Networking in business is a practice that is as old as the sun. Traders regularly met in market squares in ancient times to sell their wares and discuss new opportunities with other traders from far flung lands.
Whether they were trading in furs, Persian rugs, grains, silks, magic carpets or lucky charms, the beauty of it was that it worked for them.
This highlights the very essence of good marketing, connecting with your potential customers and collaborators to do business.
Fast-forward 2,000 or so years to the present day and nothing has changed. Business owners and leaders of corporations of all sizes regularly meet to present their products and services to potential customers. Only today it’s called Network Marketing.
As a freelancer or self-employed business owner, it is important that you embrace this age-old form of marketing and trading.
Not only will it help you sell more of your goods and services, but it will also help you gain a deeper level of insight and understanding of your own business.
There are many freelance articles online extolling the virtues of the freedom gained from working for yourself but working for yourself very often means working alone.
Working by yourself can be important to concentrate on finishing projects and focusing on specific tasks but working for hours on end, sometimes even days without talking to or meeting anyone can be a real drag.
You also need to be careful not to focus solely on your current tasks for danger of taking your eye off winning new work and keeping your sales funnel full. That’s where networking comes in.
As soon as the word ‘networking’ is mentioned, it sends shivers down people’s spines.
Even the most outgoing of people turn shy at the thought of having to meet and talk to new people. Couple this with the opportunity to stand in front of a crowded room and sell their services and they hide in their shells like turtles.
But don’t be afraid, everyone who attends networking events feels the same way.
A better way of approaching networking and overcoming your fears is to call it referral marketing. This helps to give it a purpose and puts onus on attendees to connect and do business with each other.
After all, you are marketing your services via referrals, rather than just meeting up for a coffee and a chat.
There are lots of different networking options open to you as a self-employed professional. Some are completely free to attend, while most will charge a nominal attendance fee which cover room hire and light refreshments.
There are also those networking events that market themselves as referral marketing groups. These usually require a greater commitment from you in terms of membership payments and the associated attendance that goes with being a member.
Events take place throughout the day. If you’re an early riser a breakfast networking event might be perfect for you. If you’re more of a night owl, then an afternoon or early evening event might be better.

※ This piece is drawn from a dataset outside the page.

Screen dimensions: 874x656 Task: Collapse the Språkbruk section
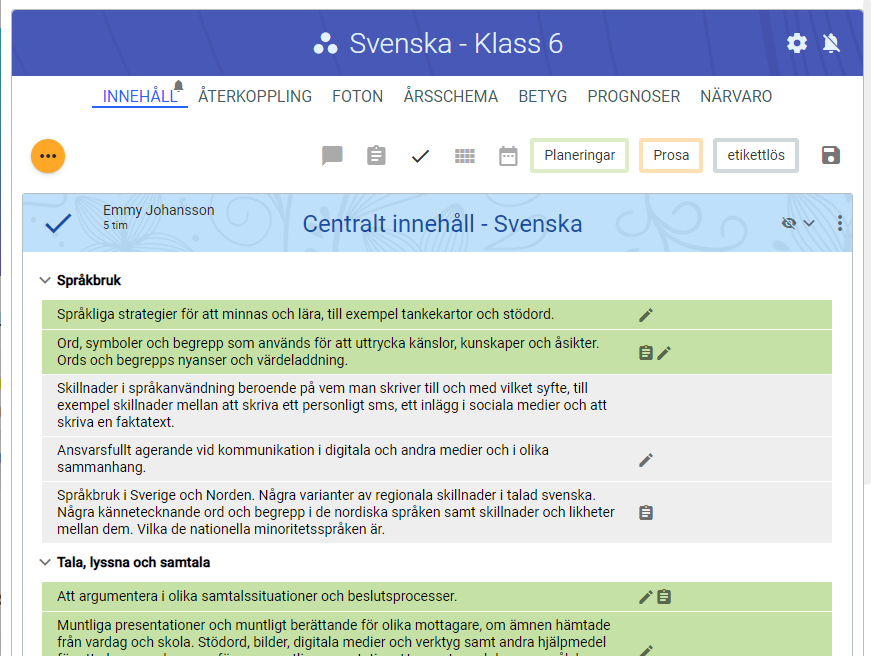45,281
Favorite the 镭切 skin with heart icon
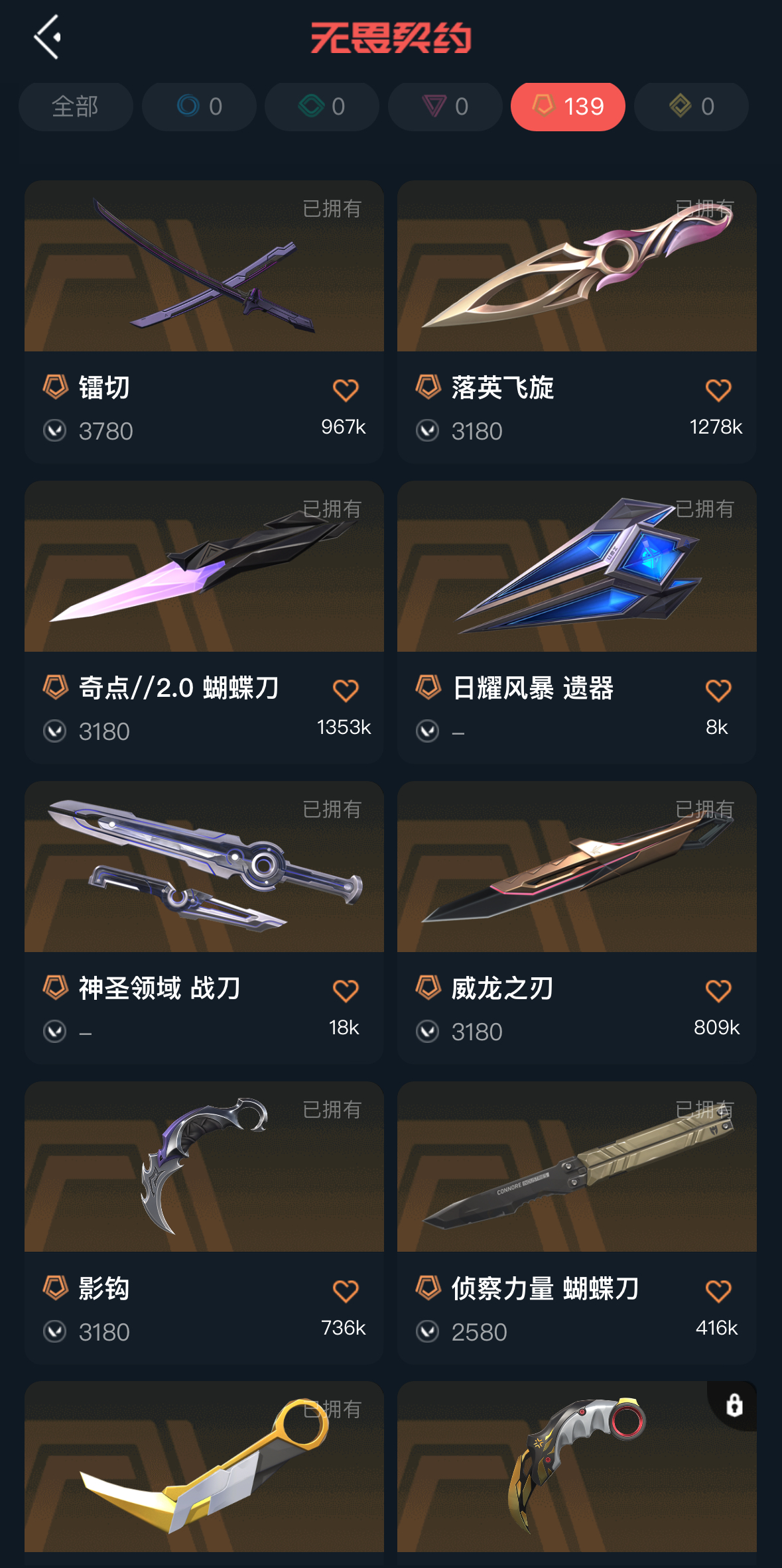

Try as many as you can and choose which you prefer but bear in mind you need to win business from whichever event you opt for.
Regular attendance at networking events will require you to present your
self and explain your services to a room of like-minded business professionals.
The experience will take you way outside of your comfort zone… but that’s where the magic happens!
As mentioned earlier, networking is a form of marketing. It can be a very successful way to market your services if you get it right… and to get it right you need to plan.
Prior to attending any event, ask yourself what you want to achieve from it and write all the reasons down. Then ask yourself how you’re going to achieve those goals and write those down. This will give you a clear picture of how to approach any networking event.
Make sure you have some good quality business cards and other marketing material to give to your fellow delegates.
It is also a good idea to ask the event organizer beforehand if they can send you a list of the registered delegates. From this you can identify potential business contacts that you may want to meet on the day and ask the event organizer if they will help by introducing you.
Now that you’re armed with this information and have a clear list of your goals you can prepare your elevator pitch.
Your elevator pitch is a succinct and persuasive pitch describing your products, services and benefits to the end-user in a nutshell. It usually follows these points:
Don’t wing it on the day, make sure you are prepared and know exactly what you want to say. Even if you’re not 100% happy with it, you will come across as being professional and focused. Without this preparation you will struggle to persuade any potential business contacts to recommend you and your services to their contacts.
Getting your pitch right takes practice, and you will no doubt amend and rewrite it a number of times as your business develops, but it’s worth the effort.
On the day, just be yourself
If you’ve done your preparation you can relax and be yourself on the day of the event.
Think of who is attending, who you’d like to meet, and dress accordingly. For some, it’ll be in a suit and tie or smart dress, especially those working in financial services. For others, such as designers and marketers, it’ll be a smart/casual approach.
The general rule of thumb is to dress as though you are ready for your working day.
Breaking the ice
Now for the difficult bit, talking to someone you have never met before. How do you break the ice?
It sounds simple, but simply be yourself and say “Hi, my name is ……….. from ………… Ltd. What do you do?” Or words to that effect.
You won’t always meet a chatty person, but in most cases the response will be friendly and you’ll find conversation starts to flow naturally from there as you find common ground.
We hope this article helps and we wish you good luck with your venture.